• [Exercise requirements]:
Copy exactly the lines of the data below that run from the line holding "Image resolution: width=1456" through the line holding "Given: View the BEC bill details", both ends included.

Provided records Block Start

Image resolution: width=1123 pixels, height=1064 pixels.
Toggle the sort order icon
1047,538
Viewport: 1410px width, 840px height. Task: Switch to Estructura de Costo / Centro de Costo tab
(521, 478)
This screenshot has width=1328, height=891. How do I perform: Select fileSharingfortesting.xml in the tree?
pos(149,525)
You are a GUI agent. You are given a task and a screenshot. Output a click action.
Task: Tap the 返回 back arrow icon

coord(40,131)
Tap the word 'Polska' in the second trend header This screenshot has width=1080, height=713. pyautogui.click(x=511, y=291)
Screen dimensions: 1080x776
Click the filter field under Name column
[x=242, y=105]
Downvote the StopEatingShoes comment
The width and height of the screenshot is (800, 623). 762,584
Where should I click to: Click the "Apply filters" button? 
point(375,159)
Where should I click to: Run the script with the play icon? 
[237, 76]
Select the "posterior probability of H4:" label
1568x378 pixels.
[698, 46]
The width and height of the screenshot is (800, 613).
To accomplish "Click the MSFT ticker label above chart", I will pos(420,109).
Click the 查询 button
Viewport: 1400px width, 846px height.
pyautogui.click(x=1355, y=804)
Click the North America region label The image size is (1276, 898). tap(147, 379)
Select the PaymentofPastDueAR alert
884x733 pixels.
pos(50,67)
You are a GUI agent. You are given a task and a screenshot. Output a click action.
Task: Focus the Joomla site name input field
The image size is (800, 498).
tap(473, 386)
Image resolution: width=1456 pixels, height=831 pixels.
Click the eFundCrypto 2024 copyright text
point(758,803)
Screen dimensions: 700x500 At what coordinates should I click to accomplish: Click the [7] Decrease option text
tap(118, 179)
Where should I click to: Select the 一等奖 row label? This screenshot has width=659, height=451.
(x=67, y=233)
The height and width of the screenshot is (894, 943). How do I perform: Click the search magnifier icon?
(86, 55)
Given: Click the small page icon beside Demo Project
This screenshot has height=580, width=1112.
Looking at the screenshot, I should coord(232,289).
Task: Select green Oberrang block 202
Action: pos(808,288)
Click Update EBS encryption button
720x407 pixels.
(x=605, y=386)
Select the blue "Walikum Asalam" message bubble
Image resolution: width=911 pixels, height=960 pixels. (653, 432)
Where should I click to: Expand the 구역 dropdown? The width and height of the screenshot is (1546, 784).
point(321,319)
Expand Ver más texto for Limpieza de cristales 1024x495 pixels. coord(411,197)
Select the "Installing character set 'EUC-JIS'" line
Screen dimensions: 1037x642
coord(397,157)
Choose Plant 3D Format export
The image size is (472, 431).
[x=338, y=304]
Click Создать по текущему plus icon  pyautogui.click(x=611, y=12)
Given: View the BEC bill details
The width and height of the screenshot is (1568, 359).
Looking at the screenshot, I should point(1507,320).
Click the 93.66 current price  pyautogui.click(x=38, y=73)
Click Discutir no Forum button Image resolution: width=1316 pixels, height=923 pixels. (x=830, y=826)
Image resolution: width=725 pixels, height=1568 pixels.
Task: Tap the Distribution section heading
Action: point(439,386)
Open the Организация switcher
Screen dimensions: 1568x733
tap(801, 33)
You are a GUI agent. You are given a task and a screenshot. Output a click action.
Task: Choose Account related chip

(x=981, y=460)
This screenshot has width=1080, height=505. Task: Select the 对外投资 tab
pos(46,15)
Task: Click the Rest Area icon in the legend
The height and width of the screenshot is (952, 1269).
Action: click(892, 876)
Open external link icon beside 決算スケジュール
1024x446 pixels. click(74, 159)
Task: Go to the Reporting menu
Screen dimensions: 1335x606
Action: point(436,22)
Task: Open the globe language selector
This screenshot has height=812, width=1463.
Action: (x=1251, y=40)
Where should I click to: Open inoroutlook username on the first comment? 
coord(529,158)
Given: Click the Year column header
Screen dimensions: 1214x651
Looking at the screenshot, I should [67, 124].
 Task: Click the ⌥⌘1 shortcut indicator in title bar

Provided records Block End

• [Result of this exercise]:
Image resolution: width=1456 pixels, height=831 pixels.
Click the eFundCrypto 2024 copyright text
point(758,803)
Screen dimensions: 700x500 At what coordinates should I click to accomplish: Click the [7] Decrease option text
tap(118, 179)
Where should I click to: Select the 一等奖 row label? This screenshot has width=659, height=451.
(x=67, y=233)
The height and width of the screenshot is (894, 943). How do I perform: Click the search magnifier icon?
(86, 55)
Given: Click the small page icon beside Demo Project
This screenshot has height=580, width=1112.
Looking at the screenshot, I should coord(232,289).
Task: Select green Oberrang block 202
Action: pos(808,288)
Click Update EBS encryption button
720x407 pixels.
(x=605, y=386)
Select the blue "Walikum Asalam" message bubble
Image resolution: width=911 pixels, height=960 pixels. (653, 432)
Where should I click to: Expand the 구역 dropdown? The width and height of the screenshot is (1546, 784).
point(321,319)
Expand Ver más texto for Limpieza de cristales 1024x495 pixels. coord(411,197)
Select the "Installing character set 'EUC-JIS'" line
Screen dimensions: 1037x642
coord(397,157)
Choose Plant 3D Format export
The image size is (472, 431).
[x=338, y=304]
Click Создать по текущему plus icon  pyautogui.click(x=611, y=12)
Given: View the BEC bill details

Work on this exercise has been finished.